Letteralmente il testo dice “tende (al singolare skēnē, σκηνή) eterne”. Sono le dimore riservate ai credenti nella casa del Padre, qui come nel Vangelo di Giovanni. Nell’esodo, la tenda era il luogo in cui si poteva incontrare Dio, ma anche lo spazio familiare in cui gli israeliti amavano alloggiare una volta sedentarizzati, e quindi esposti anche al rischio dell’idolatria. Nel senso spirituale sono possibili due significati: le “tende eterne” sia come il luogo a cui accedono i credenti alla loro morte sia come il luogo in cui saranno accolti nella parusia.
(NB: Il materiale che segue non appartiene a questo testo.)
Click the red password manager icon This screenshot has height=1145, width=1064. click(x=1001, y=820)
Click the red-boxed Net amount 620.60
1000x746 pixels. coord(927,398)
Si tratta comunque di un modo ricco di immagini per parlare del regno di Dio.
L’aramaico e l’ebraico contrappongono “amare” a “odiare” per significare “preferire, optare per, tenere per priorità”. Gesù invita a schierarsi dalla parte di Dio. Presentata come una scelta personale, questa presuppone l’emergere delle nozioni di “persona” e di “libertà di scelta”. Per appartenere a Dio, dunque, non basta far parte del popolo d’Israele per nascita. Pur rimanendo il passaggio di appartenenza da un padrone (mammona) all’altro (Dio), è in Cristo che la sottomissione diventa libertà.
Commento alla Liturgia
Sabato della XXXI settimana di Tempo Ordinario
Prima lettura
Fil 4,10-19
10Ho provato grande gioia nel Signore perché finalmente avete fatto rifiorire la vostra premura nei miei riguardi: l'avevate anche prima, ma non ne avete avuto l'occasione. 11Non dico questo per bisogno, perché ho imparato a bastare a me stesso in ogni occasione. 12So vivere nella povertà come so vivere nell'abbondanza; sono allenato a tutto e per tutto, alla sazietà e alla fame, all'abbondanza e all'indigenza. 13Tutto posso in colui che mi dà la forza. 14Avete fatto bene tuttavia a prendere parte alle mie tribolazioni. 15Lo sapete anche voi, Filippesi, che all'inizio della predicazione del Vangelo, quando partii dalla Macedonia, nessuna Chiesa mi aprì un conto di dare e avere, se non voi soli; 16e anche a Tessalònica mi avete inviato per due volte il necessario. 17Non è però il vostro dono che io cerco, ma il frutto che va in abbondanza sul vostro conto. 18Ho il necessario e anche il superfluo; sono ricolmo dei vostri doni ricevuti da Epafrodìto, che sono un piacevole profumo, un sacrificio gradito, che piace a Dio. 19Il mio Dio, a sua volta, colmerà ogni vostro bisogno secondo la sua ricchezza con magnificenza, in Cristo Gesù.
Salmo Responsoriale
Dal Sal 111(112)
R. Beato l'uomo che teme il Signore.
Beato l'uomo che teme il Signore
e trova grande gioia nei suoi comandamenti.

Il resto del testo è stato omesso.